Intelligence, Inside and Outside.

Combining AI With A Trusted Data Approach On IBM Power To Fuel Business Outcomes

Data fuels artificial intelligence (AI), and the infrastructure you run AI on is essential. For business leaders exploring the many advantages that AI promises, they must first ask: “How can my team build, train and deploy AI systems in my enterprise? And do we have the right infrastructure that can support both the compute-intensive and the memory-intensive requirements of AI workloads?”

They will quickly find it’s not a one-size-fits-all approach for AI infrastructure and instead must align the right infrastructure to the right AI task at hand. Considerations not only include AI tasks, size and scale of models, but also security, privacy, resiliency and regulatory compliance and policies. AI workloads will increasingly form the backbone of mission-critical workloads and thus will require resilient infrastructure by design.

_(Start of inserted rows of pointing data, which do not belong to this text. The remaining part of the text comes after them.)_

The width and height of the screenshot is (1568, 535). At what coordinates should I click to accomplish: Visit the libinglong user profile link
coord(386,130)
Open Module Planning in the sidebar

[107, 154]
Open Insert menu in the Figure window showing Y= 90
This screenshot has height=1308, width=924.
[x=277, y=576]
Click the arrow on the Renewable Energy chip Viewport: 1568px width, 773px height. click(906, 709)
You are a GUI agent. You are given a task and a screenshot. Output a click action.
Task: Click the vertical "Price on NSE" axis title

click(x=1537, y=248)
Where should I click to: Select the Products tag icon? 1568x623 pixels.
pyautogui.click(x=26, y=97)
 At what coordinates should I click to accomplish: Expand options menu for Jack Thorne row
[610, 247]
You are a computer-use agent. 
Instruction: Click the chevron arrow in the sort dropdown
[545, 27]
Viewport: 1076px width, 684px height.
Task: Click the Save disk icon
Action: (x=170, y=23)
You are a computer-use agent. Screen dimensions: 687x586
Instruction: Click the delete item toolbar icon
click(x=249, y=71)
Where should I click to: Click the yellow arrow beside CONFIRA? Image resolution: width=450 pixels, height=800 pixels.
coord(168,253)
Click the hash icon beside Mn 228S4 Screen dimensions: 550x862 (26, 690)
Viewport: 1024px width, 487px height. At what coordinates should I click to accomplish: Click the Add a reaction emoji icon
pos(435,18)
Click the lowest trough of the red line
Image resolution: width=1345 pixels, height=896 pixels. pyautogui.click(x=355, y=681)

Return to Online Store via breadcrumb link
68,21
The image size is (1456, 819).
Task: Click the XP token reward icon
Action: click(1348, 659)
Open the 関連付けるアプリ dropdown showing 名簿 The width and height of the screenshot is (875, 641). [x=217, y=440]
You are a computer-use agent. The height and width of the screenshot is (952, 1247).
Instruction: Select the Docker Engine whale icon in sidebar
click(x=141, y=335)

With the recent launch of IBM watsonx—IBM’s AI and data platform built for enterprises—we are helping clients create competitive advantage by providing tools—like a planned SAP SDK for watsonx, available in Q1 of 2024—across the entire AI lifecycle that can scale AI across their organizations.

IBM Power is designed for AI and advanced workloads, allowing enterprises to inference and deploy AI algorithms on their most sensitive data and transactions that reside on Power systems. For example, clients can leverage AI acceleration that comes with every Power10 core to process up to 42% more batch queries per second on IBM Power S1022 than compared x86 server during peak load of 40 concurrent users, when each is using large language AI models. [1] Moreover, Power10’s acceleration allows clients to inference large language models in less than one second on IBM Power S1024 servers with 2×12 cores. [2]

Impactful, AI-driven capabilities

Whether clients need to integrate their data into data fabrics and AI platforms or deploy AI models like generative AI close to their data, IBM Power can help enterprises address concerns around time-to-market for AI-driven solutions with a fit-for-purpose approach.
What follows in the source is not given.